# Excerpt

*-*-*

USPS postal police say they are sidelined during time of heightened crime

ByChuck Goudie and Barb Markoff, Christine Tressel and Ross Weidner WLS logo
Saturday, May 21, 2022
Postal police say they are sidelined during time of heightened crime
There are now only about 400 USPS officers who say they are banned from patrolling streets, and relegated to protecting only postal facilities.

CHICAGO (WLS) -- The union for postal police said they were once 2,700 members strong. Now, there are about 400 officers who say they are banned from patrolling streets, and relegated to protecting only postal facilities.



Chicago's Postal Inspector in Charge said the mission of the postal police remains the same: protect employees, customers and property.



"In any situation where someone takes something from you, you feel violated," retired mail carrier Alvin Charleston said.



He recalled being robbed of his mail keys on his Chicago route.

*-*-*

# Data section

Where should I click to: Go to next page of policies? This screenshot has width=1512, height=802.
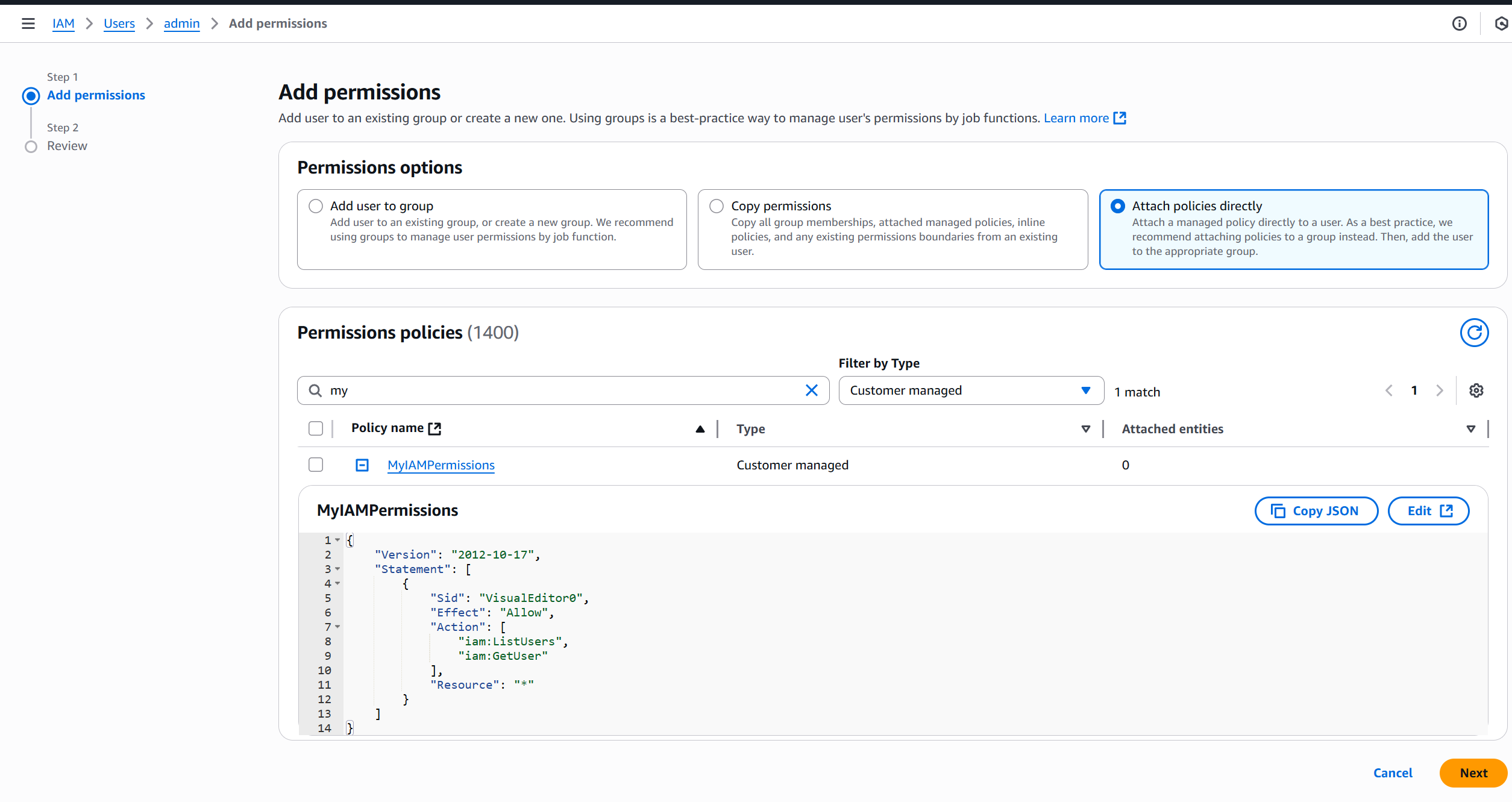pyautogui.click(x=1440, y=390)
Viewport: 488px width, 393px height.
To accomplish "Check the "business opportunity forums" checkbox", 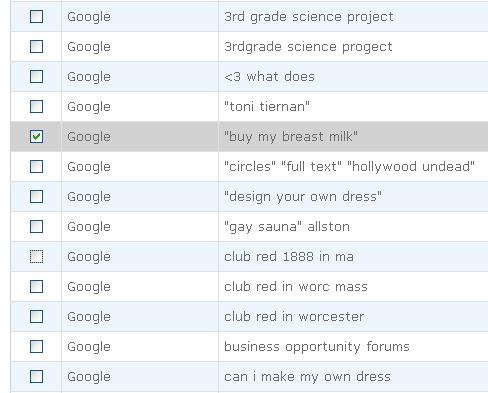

*-*-*

# Goals
[a] Answer these questions from the postal police article:
(i) How many members did the union say the postal police once had?
(ii) According to Chicago's Postal Inspector in Charge, what is the mission of the postal police?
(iii) What was taken from Alvin Charleston on his Chicago route?
[b] Please extend the postal police article, picking up right after its last sentence.
The data play no part in this work.

# Results of the exercise
[a]
(i) 2,700 members.
(ii) To protect employees, customers and property.
(iii) His mail keys.

[b]
"As he approached me he said give me your keys, and that's when he showed me the weapon he had," he said.



"So those keys. They're called arrow keys, and they open up all blue collection boxes, all apartment panels, cluster boxes in a given zip code," said Frank Albergo, president of the Postal Police Officers Association.



"They're easy targets. Carriers aren't carrying weapons," said retired Postal Police Officer James Bjork.



He said protecting carriers on their routes used to be part of his job as a postal police officer.



"The officers on the day shift and afternoon shift would do letter carrier protection patrols," he said.



That changed in 2020 when the U.S. Postal Inspection Service clarified the law determining jurisdiction for postal police officers, limiting them to its service facilities, even though they are sworn federal law enforcement officers.



"The jurisdiction remains the same. The need to have them at our facilities, providing that security aspect is paramount to our overall mission. So you know, I don't think the jurisdiction has changed. We, we, you know, we re-examined it, got clarification. And now we're focused on that," said Bill Hedrick, Inspector in Charge, U.S. Postal Inspection Service, Chicago.



"It'd be like telling Chicago police, stay in the police station," said Bjork.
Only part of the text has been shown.